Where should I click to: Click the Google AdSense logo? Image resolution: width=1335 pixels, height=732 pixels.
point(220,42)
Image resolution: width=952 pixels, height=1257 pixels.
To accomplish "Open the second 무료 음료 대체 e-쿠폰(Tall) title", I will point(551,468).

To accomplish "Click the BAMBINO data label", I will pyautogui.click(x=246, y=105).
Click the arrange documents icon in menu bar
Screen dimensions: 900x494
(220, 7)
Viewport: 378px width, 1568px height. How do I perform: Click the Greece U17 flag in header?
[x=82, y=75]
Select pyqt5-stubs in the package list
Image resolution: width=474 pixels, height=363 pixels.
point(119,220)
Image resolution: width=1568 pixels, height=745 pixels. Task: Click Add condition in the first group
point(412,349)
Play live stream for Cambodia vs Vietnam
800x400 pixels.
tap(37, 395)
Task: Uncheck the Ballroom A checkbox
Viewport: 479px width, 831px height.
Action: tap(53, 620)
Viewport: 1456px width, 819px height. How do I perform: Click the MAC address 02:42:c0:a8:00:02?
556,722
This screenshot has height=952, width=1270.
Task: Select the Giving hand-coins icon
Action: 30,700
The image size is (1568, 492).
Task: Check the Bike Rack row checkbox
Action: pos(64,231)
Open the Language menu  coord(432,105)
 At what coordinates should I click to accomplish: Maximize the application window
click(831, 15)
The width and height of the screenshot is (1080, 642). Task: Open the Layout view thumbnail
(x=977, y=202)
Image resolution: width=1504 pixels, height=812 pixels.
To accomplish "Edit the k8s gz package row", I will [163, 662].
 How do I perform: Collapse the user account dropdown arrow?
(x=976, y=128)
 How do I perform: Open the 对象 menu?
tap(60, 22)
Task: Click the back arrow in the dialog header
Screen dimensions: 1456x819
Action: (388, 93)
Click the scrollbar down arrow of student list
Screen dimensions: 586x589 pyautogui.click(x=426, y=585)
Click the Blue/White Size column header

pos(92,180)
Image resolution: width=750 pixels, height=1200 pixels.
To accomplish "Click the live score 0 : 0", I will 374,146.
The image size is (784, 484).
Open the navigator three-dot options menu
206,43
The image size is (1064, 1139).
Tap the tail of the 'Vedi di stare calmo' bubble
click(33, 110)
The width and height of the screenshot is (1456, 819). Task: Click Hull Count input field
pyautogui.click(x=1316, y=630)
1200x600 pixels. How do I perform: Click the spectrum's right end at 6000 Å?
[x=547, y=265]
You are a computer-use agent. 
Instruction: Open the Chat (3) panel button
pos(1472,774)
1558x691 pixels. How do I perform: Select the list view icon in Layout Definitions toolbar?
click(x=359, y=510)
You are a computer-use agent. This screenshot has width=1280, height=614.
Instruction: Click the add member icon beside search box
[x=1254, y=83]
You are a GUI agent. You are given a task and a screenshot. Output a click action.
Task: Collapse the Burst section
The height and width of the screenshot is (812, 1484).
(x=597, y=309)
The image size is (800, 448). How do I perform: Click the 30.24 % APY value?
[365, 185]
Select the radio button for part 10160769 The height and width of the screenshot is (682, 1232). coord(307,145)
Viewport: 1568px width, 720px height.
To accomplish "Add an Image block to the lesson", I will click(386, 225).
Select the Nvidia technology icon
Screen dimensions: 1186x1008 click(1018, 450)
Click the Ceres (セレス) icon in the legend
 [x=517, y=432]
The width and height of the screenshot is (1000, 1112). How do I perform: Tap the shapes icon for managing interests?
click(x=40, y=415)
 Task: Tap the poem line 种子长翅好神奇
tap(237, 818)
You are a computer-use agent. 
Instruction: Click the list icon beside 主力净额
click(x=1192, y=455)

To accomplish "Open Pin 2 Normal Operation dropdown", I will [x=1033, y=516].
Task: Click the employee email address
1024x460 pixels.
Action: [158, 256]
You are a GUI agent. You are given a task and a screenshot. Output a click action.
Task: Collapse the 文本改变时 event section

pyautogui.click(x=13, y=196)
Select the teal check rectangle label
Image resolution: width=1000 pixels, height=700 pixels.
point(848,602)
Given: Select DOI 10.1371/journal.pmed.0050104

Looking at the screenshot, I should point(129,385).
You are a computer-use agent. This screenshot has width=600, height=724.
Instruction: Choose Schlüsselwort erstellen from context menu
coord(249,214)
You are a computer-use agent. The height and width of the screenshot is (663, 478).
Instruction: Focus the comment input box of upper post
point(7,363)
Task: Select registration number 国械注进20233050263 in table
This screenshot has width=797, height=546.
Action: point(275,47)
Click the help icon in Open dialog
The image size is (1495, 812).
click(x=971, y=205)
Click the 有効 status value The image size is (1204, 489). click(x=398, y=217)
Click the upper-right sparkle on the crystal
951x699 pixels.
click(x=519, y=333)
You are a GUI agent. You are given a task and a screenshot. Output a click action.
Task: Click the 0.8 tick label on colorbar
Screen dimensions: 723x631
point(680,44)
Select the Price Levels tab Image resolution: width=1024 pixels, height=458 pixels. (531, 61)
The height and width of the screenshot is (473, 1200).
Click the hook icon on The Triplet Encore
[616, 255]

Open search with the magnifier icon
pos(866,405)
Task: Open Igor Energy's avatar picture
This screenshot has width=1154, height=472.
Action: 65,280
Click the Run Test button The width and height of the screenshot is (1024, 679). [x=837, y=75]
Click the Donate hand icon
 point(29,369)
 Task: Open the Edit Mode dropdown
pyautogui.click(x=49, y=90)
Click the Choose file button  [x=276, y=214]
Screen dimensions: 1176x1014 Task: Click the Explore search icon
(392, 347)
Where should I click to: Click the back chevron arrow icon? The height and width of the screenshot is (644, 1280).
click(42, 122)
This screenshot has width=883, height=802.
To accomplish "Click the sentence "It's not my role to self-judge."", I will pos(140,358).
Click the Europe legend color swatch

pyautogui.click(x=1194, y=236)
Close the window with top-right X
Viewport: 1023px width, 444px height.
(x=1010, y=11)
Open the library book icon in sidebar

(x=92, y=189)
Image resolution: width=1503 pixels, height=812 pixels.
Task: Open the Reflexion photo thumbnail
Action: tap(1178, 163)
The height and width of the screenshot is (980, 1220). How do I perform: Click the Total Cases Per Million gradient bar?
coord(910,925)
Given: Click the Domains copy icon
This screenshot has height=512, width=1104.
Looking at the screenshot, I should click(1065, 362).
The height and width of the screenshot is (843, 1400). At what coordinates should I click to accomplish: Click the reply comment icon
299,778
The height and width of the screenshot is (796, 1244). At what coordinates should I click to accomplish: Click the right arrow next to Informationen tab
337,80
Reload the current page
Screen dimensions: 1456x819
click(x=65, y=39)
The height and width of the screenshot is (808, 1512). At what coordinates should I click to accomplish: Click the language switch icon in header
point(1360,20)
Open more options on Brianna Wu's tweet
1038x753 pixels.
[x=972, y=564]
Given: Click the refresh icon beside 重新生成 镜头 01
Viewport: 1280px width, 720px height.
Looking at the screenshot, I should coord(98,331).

== == ==

[Written request] Copy all of the records above verbatim, line for line.

[Task answer]
Where should I click to: Click the Google AdSense logo? Image resolution: width=1335 pixels, height=732 pixels.
point(220,42)
Image resolution: width=952 pixels, height=1257 pixels.
To accomplish "Open the second 무료 음료 대체 e-쿠폰(Tall) title", I will point(551,468).

To accomplish "Click the BAMBINO data label", I will pyautogui.click(x=246, y=105).
Click the arrange documents icon in menu bar
Screen dimensions: 900x494
(220, 7)
Viewport: 378px width, 1568px height. How do I perform: Click the Greece U17 flag in header?
[x=82, y=75]
Select pyqt5-stubs in the package list
Image resolution: width=474 pixels, height=363 pixels.
point(119,220)
Image resolution: width=1568 pixels, height=745 pixels. Task: Click Add condition in the first group
point(412,349)
Play live stream for Cambodia vs Vietnam
800x400 pixels.
tap(37, 395)
Task: Uncheck the Ballroom A checkbox
Viewport: 479px width, 831px height.
Action: tap(53, 620)
Viewport: 1456px width, 819px height. How do I perform: Click the MAC address 02:42:c0:a8:00:02?
556,722
This screenshot has height=952, width=1270.
Task: Select the Giving hand-coins icon
Action: 30,700
The image size is (1568, 492).
Task: Check the Bike Rack row checkbox
Action: pos(64,231)
Open the Language menu  coord(432,105)
 At what coordinates should I click to accomplish: Maximize the application window
click(831, 15)
The width and height of the screenshot is (1080, 642). Task: Open the Layout view thumbnail
(x=977, y=202)
Image resolution: width=1504 pixels, height=812 pixels.
To accomplish "Edit the k8s gz package row", I will [163, 662].
 How do I perform: Collapse the user account dropdown arrow?
(x=976, y=128)
 How do I perform: Open the 对象 menu?
tap(60, 22)
Task: Click the back arrow in the dialog header
Screen dimensions: 1456x819
Action: (388, 93)
Click the scrollbar down arrow of student list
Screen dimensions: 586x589 pyautogui.click(x=426, y=585)
Click the Blue/White Size column header

pos(92,180)
Image resolution: width=750 pixels, height=1200 pixels.
To accomplish "Click the live score 0 : 0", I will 374,146.
The image size is (784, 484).
Open the navigator three-dot options menu
206,43
The image size is (1064, 1139).
Tap the tail of the 'Vedi di stare calmo' bubble
click(33, 110)
The width and height of the screenshot is (1456, 819). Task: Click Hull Count input field
pyautogui.click(x=1316, y=630)
1200x600 pixels. How do I perform: Click the spectrum's right end at 6000 Å?
[x=547, y=265]
You are a computer-use agent. 
Instruction: Open the Chat (3) panel button
pos(1472,774)
1558x691 pixels. How do I perform: Select the list view icon in Layout Definitions toolbar?
click(x=359, y=510)
You are a computer-use agent. This screenshot has width=1280, height=614.
Instruction: Click the add member icon beside search box
[x=1254, y=83]
You are a GUI agent. You are given a task and a screenshot. Output a click action.
Task: Collapse the Burst section
The height and width of the screenshot is (812, 1484).
(x=597, y=309)
The image size is (800, 448). How do I perform: Click the 30.24 % APY value?
[365, 185]
Select the radio button for part 10160769 The height and width of the screenshot is (682, 1232). coord(307,145)
Viewport: 1568px width, 720px height.
To accomplish "Add an Image block to the lesson", I will click(386, 225).
Select the Nvidia technology icon
Screen dimensions: 1186x1008 click(1018, 450)
Click the Ceres (セレス) icon in the legend
 [x=517, y=432]
The width and height of the screenshot is (1000, 1112). How do I perform: Tap the shapes icon for managing interests?
click(x=40, y=415)
 Task: Tap the poem line 种子长翅好神奇
tap(237, 818)
You are a computer-use agent. 
Instruction: Click the list icon beside 主力净额
click(x=1192, y=455)

To accomplish "Open Pin 2 Normal Operation dropdown", I will [x=1033, y=516].
Task: Click the employee email address
1024x460 pixels.
Action: [158, 256]
You are a GUI agent. You are given a task and a screenshot. Output a click action.
Task: Collapse the 文本改变时 event section

pyautogui.click(x=13, y=196)
Select the teal check rectangle label
Image resolution: width=1000 pixels, height=700 pixels.
point(848,602)
Given: Select DOI 10.1371/journal.pmed.0050104

Looking at the screenshot, I should point(129,385).
You are a computer-use agent. This screenshot has width=600, height=724.
Instruction: Choose Schlüsselwort erstellen from context menu
coord(249,214)
You are a computer-use agent. The height and width of the screenshot is (663, 478).
Instruction: Focus the comment input box of upper post
point(7,363)
Task: Select registration number 国械注进20233050263 in table
This screenshot has width=797, height=546.
Action: point(275,47)
Click the help icon in Open dialog
The image size is (1495, 812).
click(x=971, y=205)
Click the 有効 status value The image size is (1204, 489). click(x=398, y=217)
Click the upper-right sparkle on the crystal
951x699 pixels.
click(x=519, y=333)
You are a GUI agent. You are given a task and a screenshot. Output a click action.
Task: Click the 0.8 tick label on colorbar
Screen dimensions: 723x631
point(680,44)
Select the Price Levels tab Image resolution: width=1024 pixels, height=458 pixels. (531, 61)
The height and width of the screenshot is (473, 1200).
Click the hook icon on The Triplet Encore
[616, 255]

Open search with the magnifier icon
pos(866,405)
Task: Open Igor Energy's avatar picture
This screenshot has width=1154, height=472.
Action: 65,280
Click the Run Test button The width and height of the screenshot is (1024, 679). [x=837, y=75]
Click the Donate hand icon
 point(29,369)
 Task: Open the Edit Mode dropdown
pyautogui.click(x=49, y=90)
Click the Choose file button  [x=276, y=214]
Screen dimensions: 1176x1014 Task: Click the Explore search icon
(392, 347)
Where should I click to: Click the back chevron arrow icon? The height and width of the screenshot is (644, 1280).
click(42, 122)
This screenshot has width=883, height=802.
To accomplish "Click the sentence "It's not my role to self-judge."", I will pos(140,358).
Click the Europe legend color swatch

pyautogui.click(x=1194, y=236)
Close the window with top-right X
Viewport: 1023px width, 444px height.
(x=1010, y=11)
Open the library book icon in sidebar

(x=92, y=189)
Image resolution: width=1503 pixels, height=812 pixels.
Task: Open the Reflexion photo thumbnail
Action: tap(1178, 163)
The height and width of the screenshot is (980, 1220). How do I perform: Click the Total Cases Per Million gradient bar?
coord(910,925)
Given: Click the Domains copy icon
This screenshot has height=512, width=1104.
Looking at the screenshot, I should click(1065, 362).
The height and width of the screenshot is (843, 1400). At what coordinates should I click to accomplish: Click the reply comment icon
299,778
The height and width of the screenshot is (796, 1244). At what coordinates should I click to accomplish: Click the right arrow next to Informationen tab
337,80
Reload the current page
Screen dimensions: 1456x819
click(x=65, y=39)
The height and width of the screenshot is (808, 1512). At what coordinates should I click to accomplish: Click the language switch icon in header
point(1360,20)
Open more options on Brianna Wu's tweet
1038x753 pixels.
[x=972, y=564]
Given: Click the refresh icon beside 重新生成 镜头 01
Viewport: 1280px width, 720px height.
Looking at the screenshot, I should coord(98,331).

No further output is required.